Id. at 563 (citing KRE 507).

We further determined that:

in camera review of a witness's psychotherapy records is authorized only upon receipt of evidence sufficient to establish a reasonable belief that the records contain exculpatory evidence.

Id. at 564.

In contrast to the procedure outlined in Barroso, the trial court in the present

case failed to articulate evidence sufficient to establish a reasonable belief that

Appellant's psychotherapy records contained exculpatory evidence. The court

4 made no findings whatsoever in the October 31, 2013 and April 16, 2014

orders.

Having reviewed the record, it is clear that the evidence revealing that

Appellant suffered mental infirmities came from Appellant herself, in response

to the trial court's inquiry into her mental faculties during the guilty plea

colloquy.

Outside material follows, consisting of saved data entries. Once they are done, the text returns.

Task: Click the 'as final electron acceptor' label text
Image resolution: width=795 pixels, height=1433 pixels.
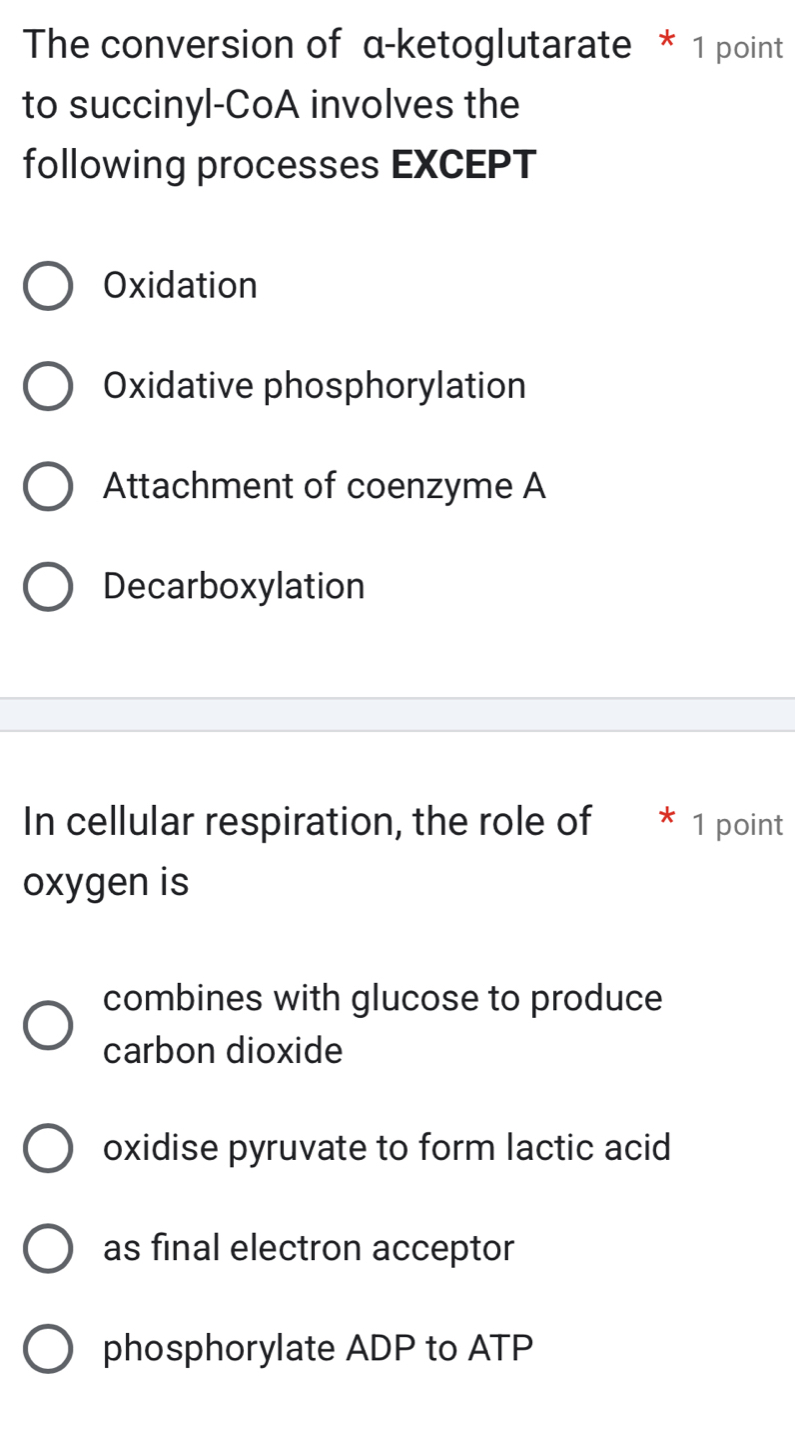Action: (x=309, y=1247)
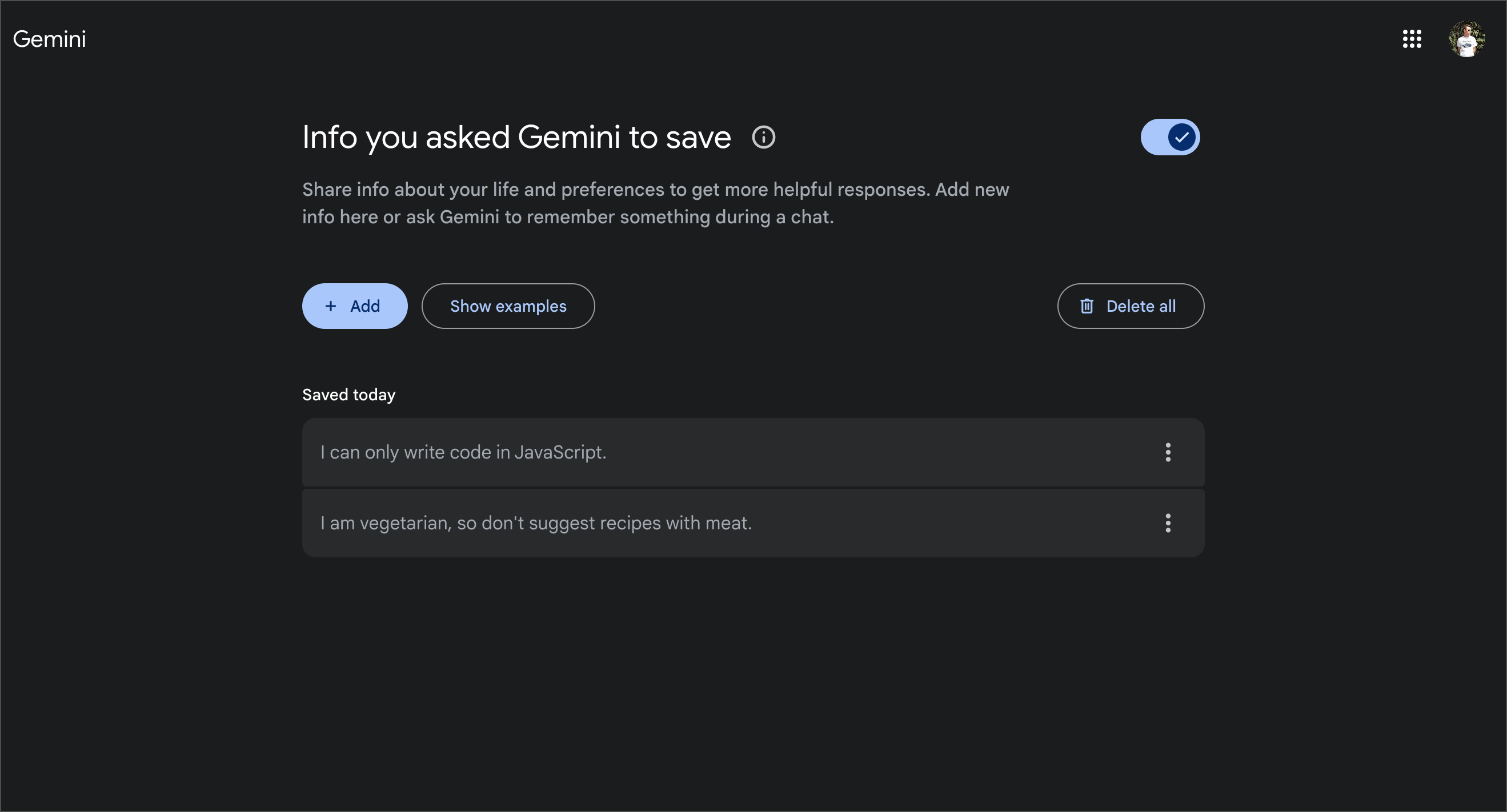Click the checkmark knob on the toggle
This screenshot has width=1507, height=812.
(x=1182, y=138)
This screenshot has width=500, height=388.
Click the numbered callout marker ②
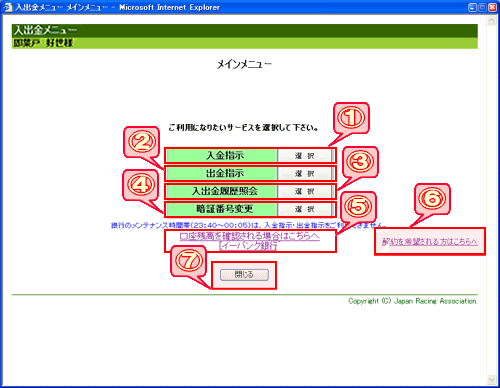tap(142, 142)
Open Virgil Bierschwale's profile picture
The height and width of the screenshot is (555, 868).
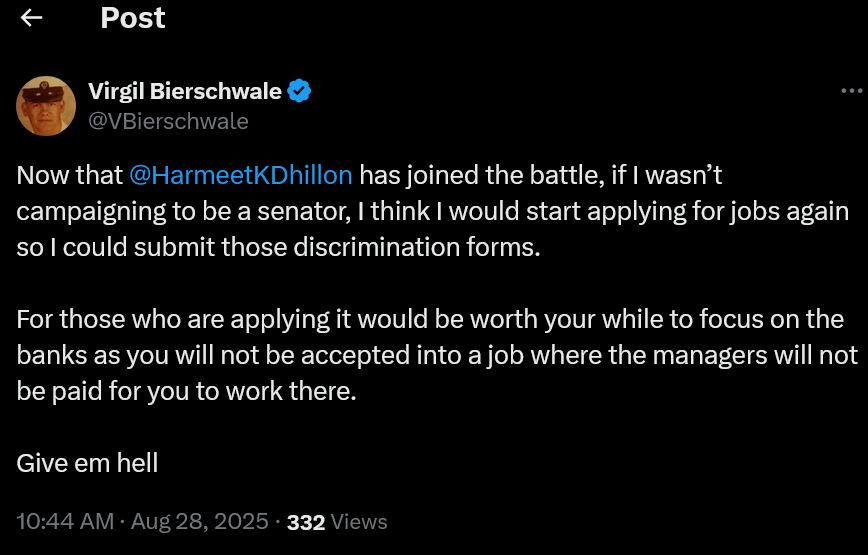pos(45,106)
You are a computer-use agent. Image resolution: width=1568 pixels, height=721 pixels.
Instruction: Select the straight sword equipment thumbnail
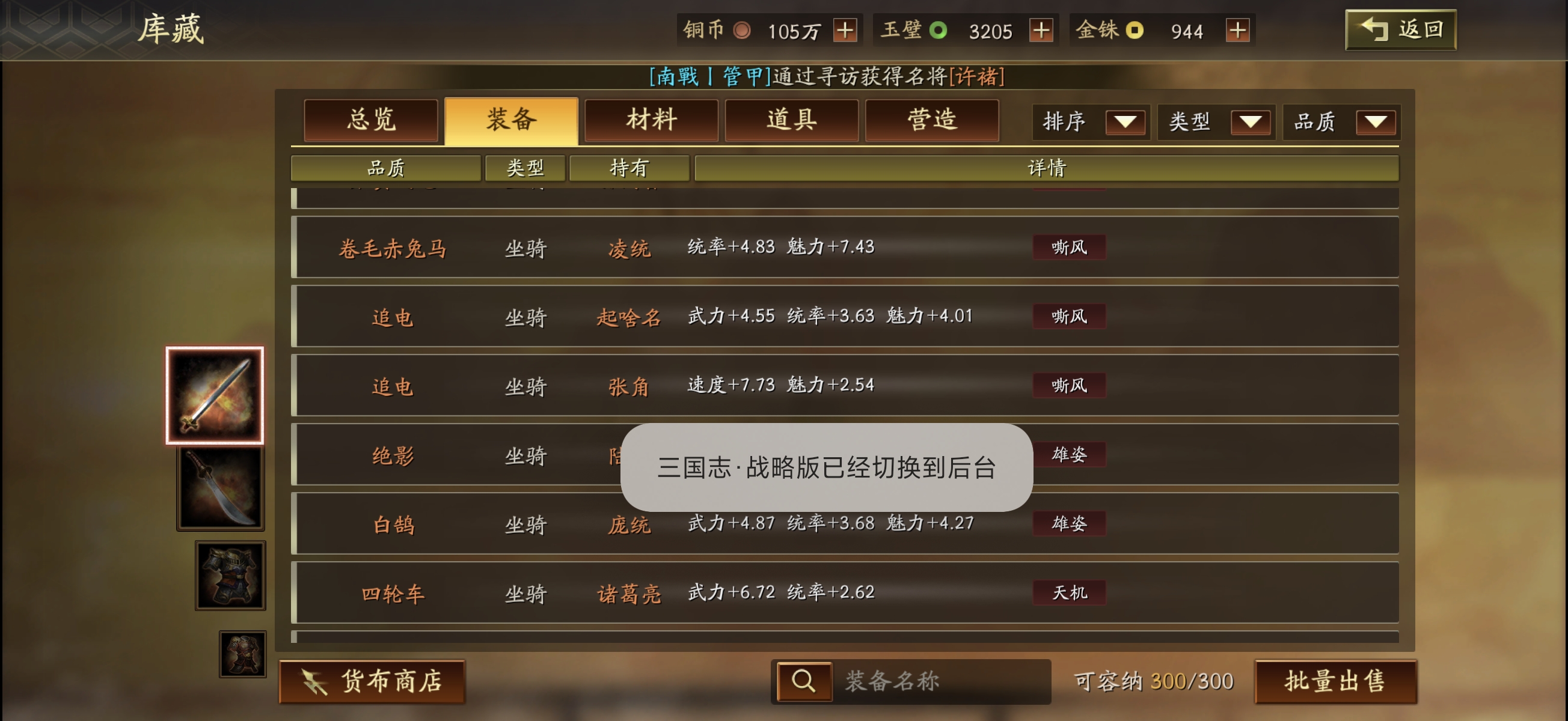[x=215, y=395]
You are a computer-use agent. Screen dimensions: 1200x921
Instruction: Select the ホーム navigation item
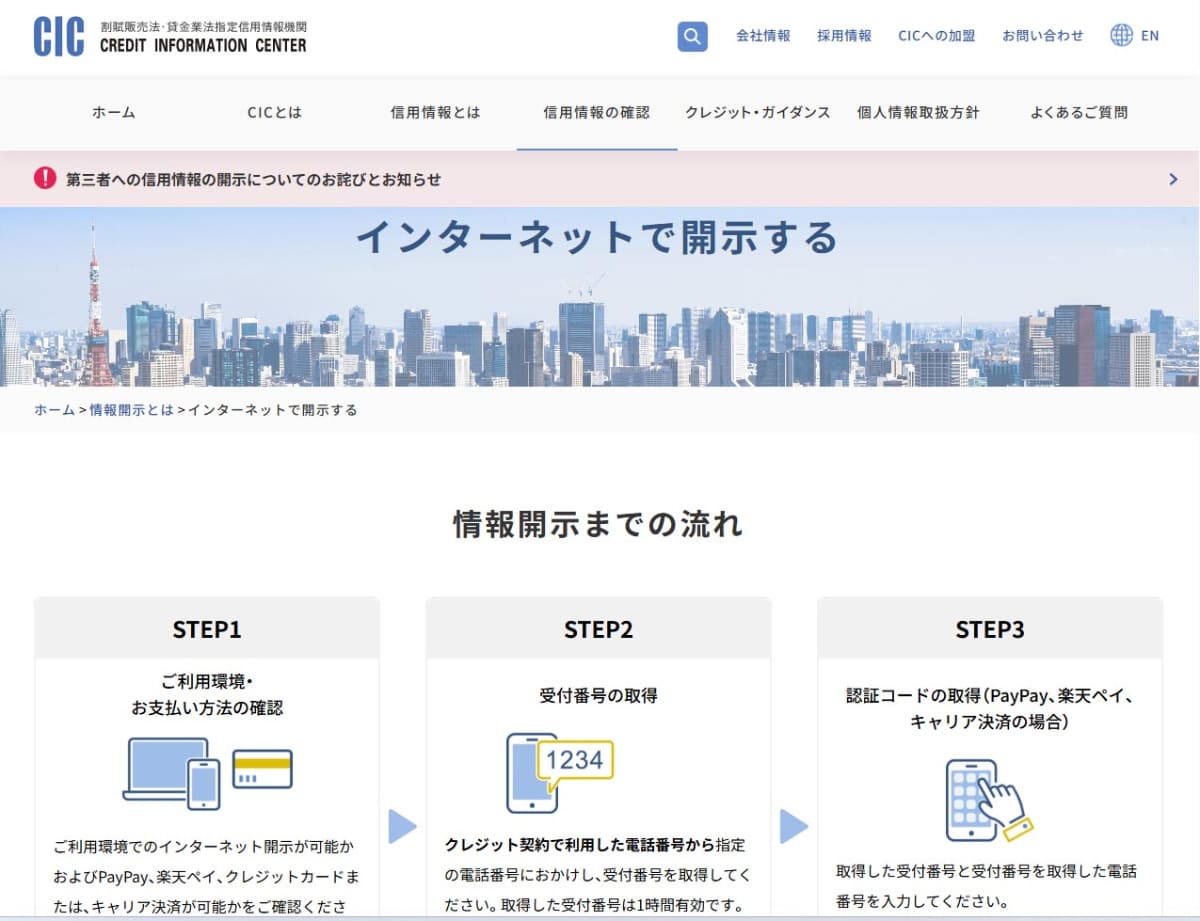[x=113, y=112]
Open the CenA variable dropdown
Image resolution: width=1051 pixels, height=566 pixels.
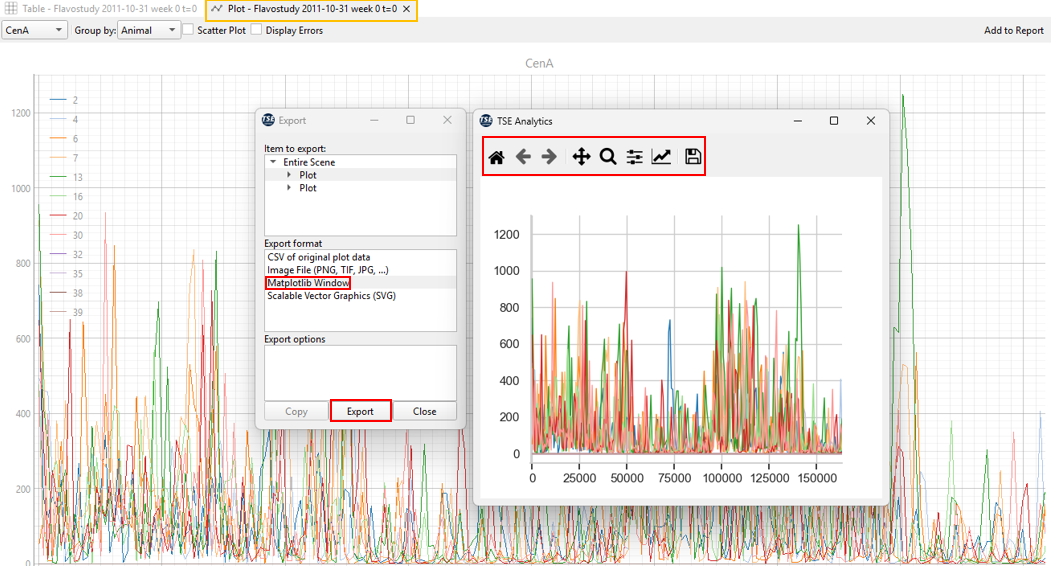(34, 30)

See Boykin v. Alabama, 395 U.S. 238 (1969). During that

proceeding, Appellant further discussed her psychological history as a result of

additional questioning by her trial counsel. That evidence was sufficient to

establish a reasonable belief that Seven Counties possessed exculpatory

records because Appellant admitted to receiving treatment there. A record of

this evaluation and treatment could bring into question her credibility, and

thus be exculpatory for the defendant. That order is not before this Court.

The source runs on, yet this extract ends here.